**Actions to take**
1. List the kinds of transaction that the BFSG passage names in its question about what a website includes.
2. Carry on the BFSG passage from its final heading, answering the question that heading poses.

**Document excerpt**
Third: even if you're certain today that you operate purely B2B, a review is worthwhile. The legal boundaries are not always clear-cut.
Quick decision tree:
- Do you have 10 or more employees, or annual revenue above €2 million?
- If yes: you are not a micro-enterprise. Go to step 2.
- If no: you may be exempt as a micro-enterprise, but only if you provide services exclusively. The exemption does not apply to products.
- Do you offer products or services to consumers (not just to other businesses)?
- If yes: the BFSG applies to you. Go to step 3.
- If no: you are probably not affected. We still recommend seeking legal clarification.
- Does your website include a transaction? (Purchase, booking, registration, payment?)
- If yes: your website is directly covered by the BFSG.
- If no: pure information websites without transactions are generally not subject to the obligation.
Which Online Offerings Are Specifically Covered by the BFSG?

(Data on locating visible targets)
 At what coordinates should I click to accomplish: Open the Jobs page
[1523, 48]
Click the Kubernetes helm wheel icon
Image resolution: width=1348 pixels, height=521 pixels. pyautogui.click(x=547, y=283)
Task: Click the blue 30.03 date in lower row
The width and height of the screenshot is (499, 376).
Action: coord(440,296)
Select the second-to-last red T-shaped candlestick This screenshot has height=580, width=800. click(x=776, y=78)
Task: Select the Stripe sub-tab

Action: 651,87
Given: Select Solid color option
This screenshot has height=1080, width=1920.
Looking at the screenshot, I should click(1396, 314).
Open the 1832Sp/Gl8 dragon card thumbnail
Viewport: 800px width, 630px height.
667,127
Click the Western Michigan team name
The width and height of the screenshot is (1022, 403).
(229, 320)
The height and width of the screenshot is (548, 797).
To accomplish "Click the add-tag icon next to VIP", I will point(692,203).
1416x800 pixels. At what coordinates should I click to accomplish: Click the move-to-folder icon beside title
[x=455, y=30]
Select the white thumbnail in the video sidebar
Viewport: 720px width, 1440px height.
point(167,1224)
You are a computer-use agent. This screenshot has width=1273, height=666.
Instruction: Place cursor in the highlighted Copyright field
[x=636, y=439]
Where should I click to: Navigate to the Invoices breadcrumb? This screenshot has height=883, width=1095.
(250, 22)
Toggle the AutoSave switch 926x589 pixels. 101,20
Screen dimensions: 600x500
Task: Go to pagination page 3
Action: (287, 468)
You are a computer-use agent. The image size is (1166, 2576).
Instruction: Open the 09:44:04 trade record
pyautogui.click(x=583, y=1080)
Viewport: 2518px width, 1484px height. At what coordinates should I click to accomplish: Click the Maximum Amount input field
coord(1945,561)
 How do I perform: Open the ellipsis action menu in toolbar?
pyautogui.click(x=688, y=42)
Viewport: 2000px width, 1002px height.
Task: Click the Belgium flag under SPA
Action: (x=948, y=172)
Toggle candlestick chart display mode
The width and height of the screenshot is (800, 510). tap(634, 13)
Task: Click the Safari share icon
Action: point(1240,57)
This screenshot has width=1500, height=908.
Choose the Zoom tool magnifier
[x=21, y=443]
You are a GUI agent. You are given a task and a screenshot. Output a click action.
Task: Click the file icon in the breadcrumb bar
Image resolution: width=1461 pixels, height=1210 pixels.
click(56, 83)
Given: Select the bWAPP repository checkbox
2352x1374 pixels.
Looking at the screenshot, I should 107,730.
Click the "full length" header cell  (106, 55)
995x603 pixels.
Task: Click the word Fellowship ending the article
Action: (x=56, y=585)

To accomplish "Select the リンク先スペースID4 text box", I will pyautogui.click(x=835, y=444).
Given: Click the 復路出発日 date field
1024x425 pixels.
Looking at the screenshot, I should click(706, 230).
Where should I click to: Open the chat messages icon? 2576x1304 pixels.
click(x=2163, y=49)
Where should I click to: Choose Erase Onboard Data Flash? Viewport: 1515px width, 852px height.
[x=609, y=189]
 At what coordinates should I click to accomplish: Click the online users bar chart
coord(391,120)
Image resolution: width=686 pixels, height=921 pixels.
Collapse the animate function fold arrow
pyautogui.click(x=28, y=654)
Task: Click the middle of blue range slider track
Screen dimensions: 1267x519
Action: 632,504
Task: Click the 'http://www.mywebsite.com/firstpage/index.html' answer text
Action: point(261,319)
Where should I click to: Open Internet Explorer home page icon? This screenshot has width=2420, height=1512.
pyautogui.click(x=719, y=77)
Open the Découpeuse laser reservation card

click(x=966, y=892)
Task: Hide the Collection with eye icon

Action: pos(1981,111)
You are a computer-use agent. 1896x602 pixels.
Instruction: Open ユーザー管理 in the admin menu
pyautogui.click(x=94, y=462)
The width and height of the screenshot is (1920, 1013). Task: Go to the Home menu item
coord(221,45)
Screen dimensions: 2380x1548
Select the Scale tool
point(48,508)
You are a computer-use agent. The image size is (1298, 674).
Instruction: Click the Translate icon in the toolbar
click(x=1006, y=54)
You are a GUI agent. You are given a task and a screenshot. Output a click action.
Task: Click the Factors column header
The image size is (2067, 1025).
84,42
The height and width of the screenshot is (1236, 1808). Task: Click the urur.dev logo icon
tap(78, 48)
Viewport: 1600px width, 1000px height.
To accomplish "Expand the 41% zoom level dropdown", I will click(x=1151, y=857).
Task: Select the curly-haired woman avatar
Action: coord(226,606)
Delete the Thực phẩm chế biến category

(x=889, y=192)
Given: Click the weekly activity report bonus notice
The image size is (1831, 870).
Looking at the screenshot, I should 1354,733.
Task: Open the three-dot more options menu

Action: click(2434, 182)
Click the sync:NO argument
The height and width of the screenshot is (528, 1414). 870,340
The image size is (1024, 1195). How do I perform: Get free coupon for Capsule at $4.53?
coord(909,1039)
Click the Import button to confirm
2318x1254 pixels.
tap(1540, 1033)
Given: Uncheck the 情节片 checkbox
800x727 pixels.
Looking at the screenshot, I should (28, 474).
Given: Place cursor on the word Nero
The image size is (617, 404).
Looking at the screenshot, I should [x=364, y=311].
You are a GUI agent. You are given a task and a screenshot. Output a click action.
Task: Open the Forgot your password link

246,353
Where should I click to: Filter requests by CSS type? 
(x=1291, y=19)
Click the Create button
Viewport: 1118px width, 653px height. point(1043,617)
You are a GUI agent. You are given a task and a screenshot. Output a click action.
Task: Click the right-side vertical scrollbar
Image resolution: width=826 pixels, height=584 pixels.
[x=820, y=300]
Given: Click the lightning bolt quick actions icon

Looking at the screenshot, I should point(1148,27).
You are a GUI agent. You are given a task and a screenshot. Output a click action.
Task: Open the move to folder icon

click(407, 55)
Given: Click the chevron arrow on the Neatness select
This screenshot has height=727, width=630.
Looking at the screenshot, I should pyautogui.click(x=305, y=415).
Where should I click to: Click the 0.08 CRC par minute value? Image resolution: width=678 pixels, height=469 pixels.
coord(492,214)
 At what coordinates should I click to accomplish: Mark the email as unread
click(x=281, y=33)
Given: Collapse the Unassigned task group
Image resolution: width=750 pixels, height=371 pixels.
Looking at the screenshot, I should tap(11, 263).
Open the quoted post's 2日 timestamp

**Answers for this exercise**
1. Purchase, booking, registration, payment

2.
The BFSG distinguishes between products and services. This distinction determines not just the obligation itself, but also transition periods and the micro-enterprise exemption. After years of working with business websites, we've found that the most common confusion arises at precisely this point.
What Is a "Service" Under the BFSG?
A service under the BFSG is an offering through which consumers access a benefit. § 2 BFSG defines the affected categories concretely:
These services fall under § 2 BFSG
- Electronic commerce (Definition 26: digital services via websites and apps, including online shops and booking portals)
- Consumer banking services (Definition 24: credit agreements, payment services, online banking)
- Passenger transport services (air, rail, bus, water, including e-ticket systems)
- Accommodation services (hotel portals, holiday rental platforms)
- E-books and related software
- Electronic communications services
So if your website includes a booking form, a shopping cart, a customer portal, or a payment screen, it qualifies as a service platform.
What Is a "Product" Under the BFSG?
Products in the BFSG context are physical or digital goods: hardware (such as computers, smartphones, and tablets), software applications, operating systems, ATMs, and self-service terminals. Anyone who manufactures or distributes such products is affected regardless of company size. The micro-enterprise exemption does not apply here.
What Is NOT Covered?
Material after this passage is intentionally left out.